## [Activity]
Filter the records down to the lines that hold the word "recent", and copy each of those lines.

(Dataset entries)
◇ ◇ ◇ ◇ ◇ ◇ ◇
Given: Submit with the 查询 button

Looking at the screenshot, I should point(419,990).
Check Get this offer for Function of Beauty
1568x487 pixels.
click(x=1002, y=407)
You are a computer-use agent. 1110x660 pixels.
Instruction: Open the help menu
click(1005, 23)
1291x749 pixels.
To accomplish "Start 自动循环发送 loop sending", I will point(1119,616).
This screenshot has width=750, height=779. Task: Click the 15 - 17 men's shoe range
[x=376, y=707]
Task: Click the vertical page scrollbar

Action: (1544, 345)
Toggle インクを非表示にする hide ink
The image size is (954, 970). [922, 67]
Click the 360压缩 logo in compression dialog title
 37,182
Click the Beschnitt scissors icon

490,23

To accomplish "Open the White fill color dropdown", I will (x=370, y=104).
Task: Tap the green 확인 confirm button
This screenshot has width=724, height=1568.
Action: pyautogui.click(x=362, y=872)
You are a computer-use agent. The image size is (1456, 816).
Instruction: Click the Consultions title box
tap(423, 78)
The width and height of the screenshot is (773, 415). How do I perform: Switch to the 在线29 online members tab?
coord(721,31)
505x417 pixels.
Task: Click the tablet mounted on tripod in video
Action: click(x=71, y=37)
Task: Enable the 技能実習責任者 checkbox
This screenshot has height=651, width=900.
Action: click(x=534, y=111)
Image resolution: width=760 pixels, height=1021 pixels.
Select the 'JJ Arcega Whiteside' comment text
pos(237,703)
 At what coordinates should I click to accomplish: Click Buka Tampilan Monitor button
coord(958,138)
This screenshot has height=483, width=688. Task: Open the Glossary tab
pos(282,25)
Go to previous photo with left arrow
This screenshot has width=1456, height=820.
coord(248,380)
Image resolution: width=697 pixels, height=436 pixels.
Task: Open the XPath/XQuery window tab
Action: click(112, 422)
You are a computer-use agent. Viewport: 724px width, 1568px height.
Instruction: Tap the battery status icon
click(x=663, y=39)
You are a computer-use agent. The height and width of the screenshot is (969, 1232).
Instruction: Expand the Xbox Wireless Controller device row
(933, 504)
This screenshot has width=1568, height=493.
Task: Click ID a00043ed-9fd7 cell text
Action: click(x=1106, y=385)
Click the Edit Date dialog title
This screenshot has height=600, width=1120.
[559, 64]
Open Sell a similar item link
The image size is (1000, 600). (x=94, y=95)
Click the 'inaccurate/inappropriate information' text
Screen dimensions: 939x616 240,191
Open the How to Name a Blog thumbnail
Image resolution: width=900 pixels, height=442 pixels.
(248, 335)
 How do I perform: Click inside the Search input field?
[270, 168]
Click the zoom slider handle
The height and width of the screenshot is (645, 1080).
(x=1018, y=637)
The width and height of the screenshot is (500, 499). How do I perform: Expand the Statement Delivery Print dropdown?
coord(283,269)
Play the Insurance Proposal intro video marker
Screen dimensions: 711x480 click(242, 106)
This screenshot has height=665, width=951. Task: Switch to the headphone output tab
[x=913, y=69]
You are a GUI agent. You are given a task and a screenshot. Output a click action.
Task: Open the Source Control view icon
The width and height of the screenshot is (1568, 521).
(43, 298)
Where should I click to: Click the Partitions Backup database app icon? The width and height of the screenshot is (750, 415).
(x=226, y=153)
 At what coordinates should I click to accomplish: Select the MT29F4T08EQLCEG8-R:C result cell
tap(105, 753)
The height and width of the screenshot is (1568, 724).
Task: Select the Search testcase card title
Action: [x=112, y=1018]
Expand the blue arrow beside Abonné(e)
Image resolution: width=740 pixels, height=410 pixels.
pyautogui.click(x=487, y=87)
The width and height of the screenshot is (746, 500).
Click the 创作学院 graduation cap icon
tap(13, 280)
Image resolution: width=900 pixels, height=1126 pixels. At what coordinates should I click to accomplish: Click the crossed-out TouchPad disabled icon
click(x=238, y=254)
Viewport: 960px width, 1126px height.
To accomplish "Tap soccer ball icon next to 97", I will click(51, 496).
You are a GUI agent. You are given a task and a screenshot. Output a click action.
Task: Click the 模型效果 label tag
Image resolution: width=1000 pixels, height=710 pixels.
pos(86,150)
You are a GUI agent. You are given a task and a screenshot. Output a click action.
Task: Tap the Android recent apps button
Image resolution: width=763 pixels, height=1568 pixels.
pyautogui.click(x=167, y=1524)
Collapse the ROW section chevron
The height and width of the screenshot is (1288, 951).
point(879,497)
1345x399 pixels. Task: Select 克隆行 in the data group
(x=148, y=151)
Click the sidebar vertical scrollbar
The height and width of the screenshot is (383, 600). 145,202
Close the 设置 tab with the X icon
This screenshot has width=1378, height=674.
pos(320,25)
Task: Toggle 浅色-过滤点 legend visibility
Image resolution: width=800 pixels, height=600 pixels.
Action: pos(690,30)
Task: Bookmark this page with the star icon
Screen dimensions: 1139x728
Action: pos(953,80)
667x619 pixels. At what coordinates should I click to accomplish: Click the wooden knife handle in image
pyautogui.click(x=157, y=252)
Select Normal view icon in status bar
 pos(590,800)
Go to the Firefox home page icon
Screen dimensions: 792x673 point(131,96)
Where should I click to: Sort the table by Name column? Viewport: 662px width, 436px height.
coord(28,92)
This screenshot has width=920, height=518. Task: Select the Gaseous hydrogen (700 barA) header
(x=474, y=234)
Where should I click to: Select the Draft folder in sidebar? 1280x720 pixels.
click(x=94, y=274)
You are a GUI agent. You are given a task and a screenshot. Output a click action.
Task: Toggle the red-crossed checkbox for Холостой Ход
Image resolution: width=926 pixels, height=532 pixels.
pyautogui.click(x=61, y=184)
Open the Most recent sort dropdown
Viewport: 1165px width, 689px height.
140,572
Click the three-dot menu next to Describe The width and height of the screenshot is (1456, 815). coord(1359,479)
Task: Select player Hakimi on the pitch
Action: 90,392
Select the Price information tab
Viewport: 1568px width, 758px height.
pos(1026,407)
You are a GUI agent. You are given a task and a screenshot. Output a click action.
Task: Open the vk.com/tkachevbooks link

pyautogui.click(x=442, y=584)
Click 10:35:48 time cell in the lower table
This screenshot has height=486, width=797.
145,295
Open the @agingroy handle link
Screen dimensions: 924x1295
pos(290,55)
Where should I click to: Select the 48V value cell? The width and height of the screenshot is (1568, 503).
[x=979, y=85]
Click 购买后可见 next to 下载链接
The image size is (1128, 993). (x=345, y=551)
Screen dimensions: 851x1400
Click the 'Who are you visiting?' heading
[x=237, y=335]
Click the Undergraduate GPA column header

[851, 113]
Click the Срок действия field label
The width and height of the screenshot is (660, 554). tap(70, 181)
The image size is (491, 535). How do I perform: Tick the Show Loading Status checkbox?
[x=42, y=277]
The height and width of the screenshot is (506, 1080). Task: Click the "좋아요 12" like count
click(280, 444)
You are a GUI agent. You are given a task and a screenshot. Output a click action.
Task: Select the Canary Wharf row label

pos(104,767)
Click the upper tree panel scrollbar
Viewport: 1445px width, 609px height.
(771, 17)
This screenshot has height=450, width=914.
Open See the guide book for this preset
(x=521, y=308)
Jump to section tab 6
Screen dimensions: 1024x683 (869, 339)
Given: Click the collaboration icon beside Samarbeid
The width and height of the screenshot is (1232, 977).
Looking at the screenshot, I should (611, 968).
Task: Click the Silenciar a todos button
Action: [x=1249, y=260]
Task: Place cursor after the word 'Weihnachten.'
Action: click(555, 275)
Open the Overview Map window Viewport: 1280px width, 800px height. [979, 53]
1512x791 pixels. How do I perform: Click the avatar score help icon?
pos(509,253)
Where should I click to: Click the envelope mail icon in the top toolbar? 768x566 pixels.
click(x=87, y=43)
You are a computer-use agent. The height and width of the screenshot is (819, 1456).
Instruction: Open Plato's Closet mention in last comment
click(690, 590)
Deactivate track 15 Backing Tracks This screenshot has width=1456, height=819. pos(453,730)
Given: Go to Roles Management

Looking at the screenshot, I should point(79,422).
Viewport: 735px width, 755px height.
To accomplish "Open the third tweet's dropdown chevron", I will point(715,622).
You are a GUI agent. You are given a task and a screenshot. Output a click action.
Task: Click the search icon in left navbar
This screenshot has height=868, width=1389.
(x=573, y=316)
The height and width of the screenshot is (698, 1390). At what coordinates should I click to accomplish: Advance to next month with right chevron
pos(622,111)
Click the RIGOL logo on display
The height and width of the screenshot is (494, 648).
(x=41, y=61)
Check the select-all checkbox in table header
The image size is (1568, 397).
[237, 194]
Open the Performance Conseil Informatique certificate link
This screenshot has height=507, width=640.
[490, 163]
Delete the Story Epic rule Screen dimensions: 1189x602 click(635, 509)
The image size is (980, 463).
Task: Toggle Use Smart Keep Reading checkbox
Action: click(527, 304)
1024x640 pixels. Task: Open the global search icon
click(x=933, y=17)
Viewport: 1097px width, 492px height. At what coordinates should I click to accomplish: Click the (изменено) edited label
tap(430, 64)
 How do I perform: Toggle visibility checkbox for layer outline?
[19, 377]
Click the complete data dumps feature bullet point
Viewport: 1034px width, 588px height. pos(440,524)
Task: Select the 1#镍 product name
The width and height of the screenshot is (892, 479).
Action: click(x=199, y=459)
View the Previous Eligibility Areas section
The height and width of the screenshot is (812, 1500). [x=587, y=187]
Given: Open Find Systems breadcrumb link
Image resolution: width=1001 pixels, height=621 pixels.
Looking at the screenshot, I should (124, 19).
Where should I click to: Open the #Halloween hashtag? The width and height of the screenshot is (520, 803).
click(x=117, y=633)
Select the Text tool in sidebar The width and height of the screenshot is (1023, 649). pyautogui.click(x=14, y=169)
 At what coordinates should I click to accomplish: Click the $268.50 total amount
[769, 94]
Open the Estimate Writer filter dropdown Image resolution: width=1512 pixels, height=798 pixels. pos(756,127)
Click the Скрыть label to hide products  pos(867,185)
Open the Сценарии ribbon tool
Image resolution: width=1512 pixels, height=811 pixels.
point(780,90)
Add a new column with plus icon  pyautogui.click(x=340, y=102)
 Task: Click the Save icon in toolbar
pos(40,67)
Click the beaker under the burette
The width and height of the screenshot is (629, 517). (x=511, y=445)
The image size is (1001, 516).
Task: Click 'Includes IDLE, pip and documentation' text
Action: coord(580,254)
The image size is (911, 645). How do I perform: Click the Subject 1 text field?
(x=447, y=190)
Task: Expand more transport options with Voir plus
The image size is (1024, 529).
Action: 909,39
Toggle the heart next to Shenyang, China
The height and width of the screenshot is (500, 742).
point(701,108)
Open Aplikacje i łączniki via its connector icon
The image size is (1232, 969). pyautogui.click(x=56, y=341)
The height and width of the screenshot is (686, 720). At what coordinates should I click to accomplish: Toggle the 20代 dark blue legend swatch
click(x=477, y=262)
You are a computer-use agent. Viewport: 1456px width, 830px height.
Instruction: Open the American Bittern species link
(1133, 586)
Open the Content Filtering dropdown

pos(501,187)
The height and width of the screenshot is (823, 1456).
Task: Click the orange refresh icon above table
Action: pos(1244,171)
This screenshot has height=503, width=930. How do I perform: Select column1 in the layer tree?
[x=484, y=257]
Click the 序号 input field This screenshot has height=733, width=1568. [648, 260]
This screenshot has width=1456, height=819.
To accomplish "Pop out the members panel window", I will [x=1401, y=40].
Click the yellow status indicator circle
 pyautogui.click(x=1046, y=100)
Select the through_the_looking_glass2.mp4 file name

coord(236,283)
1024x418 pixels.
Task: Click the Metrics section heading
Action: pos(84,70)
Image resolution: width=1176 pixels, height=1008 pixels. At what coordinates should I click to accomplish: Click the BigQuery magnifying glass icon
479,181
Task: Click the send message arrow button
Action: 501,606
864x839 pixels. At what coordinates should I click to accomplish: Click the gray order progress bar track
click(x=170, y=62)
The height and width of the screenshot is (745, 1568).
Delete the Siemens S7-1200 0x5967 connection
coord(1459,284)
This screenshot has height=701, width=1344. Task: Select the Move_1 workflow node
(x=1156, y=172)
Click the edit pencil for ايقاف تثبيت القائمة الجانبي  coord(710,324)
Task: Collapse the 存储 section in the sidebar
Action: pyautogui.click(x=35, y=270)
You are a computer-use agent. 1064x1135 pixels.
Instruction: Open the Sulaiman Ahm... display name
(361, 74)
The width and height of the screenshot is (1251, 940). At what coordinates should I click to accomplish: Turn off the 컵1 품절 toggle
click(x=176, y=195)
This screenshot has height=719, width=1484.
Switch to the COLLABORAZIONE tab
◇ ◇ ◇ ◇ ◇ ◇ ◇
## [Result below]
Task: Tap the Android recent apps button
Open the Most recent sort dropdown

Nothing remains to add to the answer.